EXERCISES TO COMPLETE:
a. Summarize the insurance article below in two sentences.
b. Answer these questions using the insurance article below.
(i) Which regions does it name as hit by natural disasters in recent years?
(ii) What kind of data is existing research on insurance consumption typically based on?
(iii) For what kind of insurance does the article offer initial conclusions?
c. Copy out the stretch of the insurance article below from "Shortage of data" through "for general insurance.".

DOCUMENT TEXT:

__________

Is insurance a luxury?

The natural disasters that have hit central America, south Asia, and Africa in recent years underscore the failure of formal insurance markets in developing countries. Without properly functioning insurance markets or access to the global reinsurance system, these nations bore devastating fiscal losses and became even more dependent on donor support. Why are insurance markets in developing countries failing?

Shortage of data
There is in fact very little research on insurance consumption. What exists is typically based on time series data and often aggregates classes of insurance, meeting different needs and driven by diverse regulatory and taxation environments. Even recent works incorporating modern statistical tests of bias, cointegration, and causality appear to be dependent on data sets which, to an industry practitioner, appear to be subject to a host of unsuspected and often idiosyncratic variables. In this article we point to an alternative way of attacking the issue and some initial conclusions for general insurance.

__________

PROVIDED MATERIAL:

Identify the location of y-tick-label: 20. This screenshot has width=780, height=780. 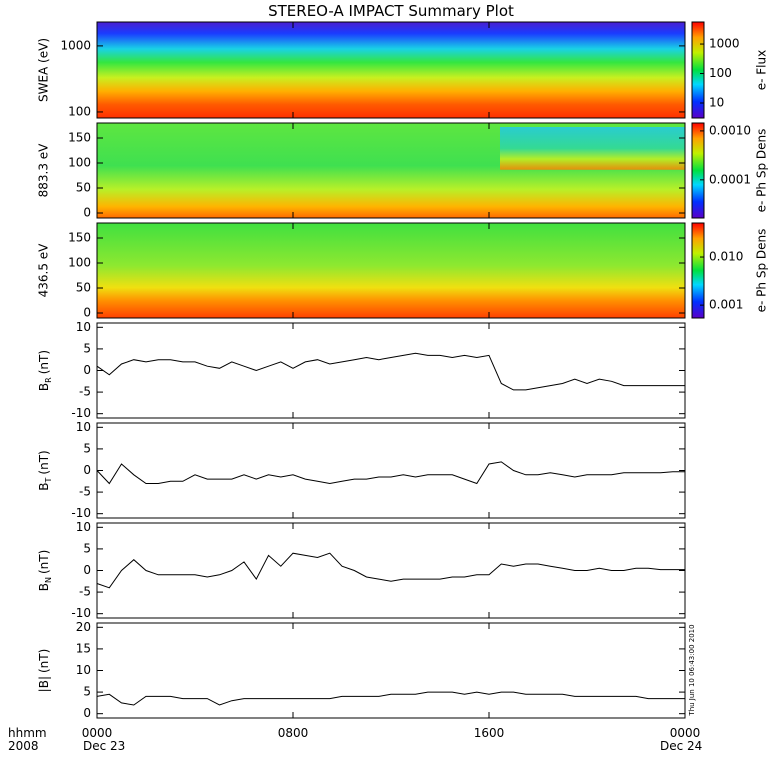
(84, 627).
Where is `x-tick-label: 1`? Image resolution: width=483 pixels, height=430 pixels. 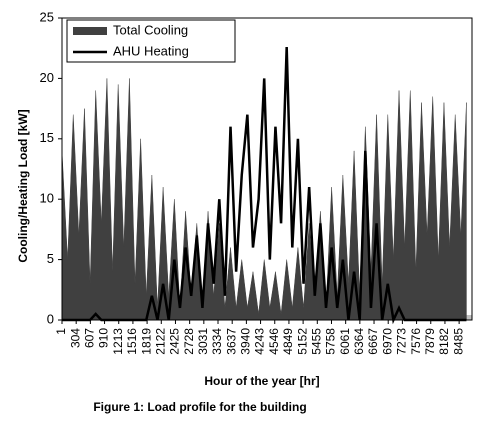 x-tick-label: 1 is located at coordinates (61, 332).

__________

OUTPUTS FOR THE TASKS:
a. Recent natural disasters in central America, south Asia, and Africa show that formal insurance markets in developing countries are failing, leaving these nations with devastating fiscal losses and greater dependence on donor support. Research on insurance consumption is scarce and typically relies on time series data that aggregate classes of insurance, so the article proposes an alternative approach and offers some initial conclusions for general insurance.

b.
(i) Central America, south Asia, and Africa.
(ii) Time series data.
(iii) General insurance.

c.
Shortage of data
There is in fact very little research on insurance consumption. What exists is typically based on time series data and often aggregates classes of insurance, meeting different needs and driven by diverse regulatory and taxation environments. Even recent works incorporating modern statistical tests of bias, cointegration, and causality appear to be dependent on data sets which, to an industry practitioner, appear to be subject to a host of unsuspected and often idiosyncratic variables. In this article we point to an alternative way of attacking the issue and some initial conclusions for general insurance.